▶ **WORK REQUIRED**
Convert the records, starting at the first line and ending at the line containing "Action: [x=120, y=512]", into a JSON list of strings with one string per line and blank lines omitted.
— START OF RECORD SET —
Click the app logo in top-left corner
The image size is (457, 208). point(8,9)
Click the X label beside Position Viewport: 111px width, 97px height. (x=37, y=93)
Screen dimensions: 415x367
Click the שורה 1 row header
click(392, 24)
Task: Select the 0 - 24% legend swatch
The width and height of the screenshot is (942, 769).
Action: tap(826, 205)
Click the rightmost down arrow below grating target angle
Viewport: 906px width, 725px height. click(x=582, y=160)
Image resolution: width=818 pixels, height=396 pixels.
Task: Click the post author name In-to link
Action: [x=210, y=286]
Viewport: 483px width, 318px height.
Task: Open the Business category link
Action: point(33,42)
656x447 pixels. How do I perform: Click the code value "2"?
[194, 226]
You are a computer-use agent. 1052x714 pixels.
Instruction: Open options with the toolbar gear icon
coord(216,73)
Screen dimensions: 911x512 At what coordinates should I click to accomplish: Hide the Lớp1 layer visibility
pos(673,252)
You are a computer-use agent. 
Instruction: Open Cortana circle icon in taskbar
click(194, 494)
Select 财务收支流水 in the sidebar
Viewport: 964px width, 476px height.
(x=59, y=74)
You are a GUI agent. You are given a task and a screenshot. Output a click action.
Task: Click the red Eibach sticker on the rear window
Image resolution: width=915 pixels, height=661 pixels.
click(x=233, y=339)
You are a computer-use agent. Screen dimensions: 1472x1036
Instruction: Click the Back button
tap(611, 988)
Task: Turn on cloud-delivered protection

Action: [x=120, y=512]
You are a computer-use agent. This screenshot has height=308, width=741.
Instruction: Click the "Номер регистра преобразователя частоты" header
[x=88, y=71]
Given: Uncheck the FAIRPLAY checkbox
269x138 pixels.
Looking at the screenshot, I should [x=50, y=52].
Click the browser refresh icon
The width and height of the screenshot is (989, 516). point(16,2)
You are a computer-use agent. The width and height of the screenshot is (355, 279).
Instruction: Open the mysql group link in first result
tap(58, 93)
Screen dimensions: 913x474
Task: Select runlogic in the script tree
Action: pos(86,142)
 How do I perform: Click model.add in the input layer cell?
— END OF RECORD SET —
▶ **ANSWER FOR THE TASK**
[
  "Click the app logo in top-left corner",
  "The image size is (457, 208). point(8,9)",
  "Click the X label beside Position Viewport: 111px width, 97px height. (x=37, y=93)",
  "Screen dimensions: 415x367",
  "Click the שורה 1 row header",
  "click(392, 24)",
  "Task: Select the 0 - 24% legend swatch",
  "The width and height of the screenshot is (942, 769).",
  "Action: tap(826, 205)",
  "Click the rightmost down arrow below grating target angle",
  "Viewport: 906px width, 725px height. click(x=582, y=160)",
  "Image resolution: width=818 pixels, height=396 pixels.",
  "Task: Click the post author name In-to link",
  "Action: [x=210, y=286]",
  "Viewport: 483px width, 318px height.",
  "Task: Open the Business category link",
  "Action: point(33,42)",
  "656x447 pixels. How do I perform: Click the code value \"2\"?",
  "[194, 226]",
  "You are a computer-use agent. 1052x714 pixels.",
  "Instruction: Open options with the toolbar gear icon",
  "coord(216,73)",
  "Screen dimensions: 911x512 At what coordinates should I click to accomplish: Hide the Lớp1 layer visibility",
  "pos(673,252)",
  "You are a computer-use agent. ",
  "Instruction: Open Cortana circle icon in taskbar",
  "click(194, 494)",
  "Select 财务收支流水 in the sidebar",
  "Viewport: 964px width, 476px height.",
  "(x=59, y=74)",
  "You are a GUI agent. You are given a task and a screenshot. Output a click action.",
  "Task: Click the red Eibach sticker on the rear window",
  "Image resolution: width=915 pixels, height=661 pixels.",
  "click(x=233, y=339)",
  "You are a computer-use agent. Screen dimensions: 1472x1036",
  "Instruction: Click the Back button",
  "tap(611, 988)",
  "Task: Turn on cloud-delivered protection",
  "Action: [x=120, y=512]"
]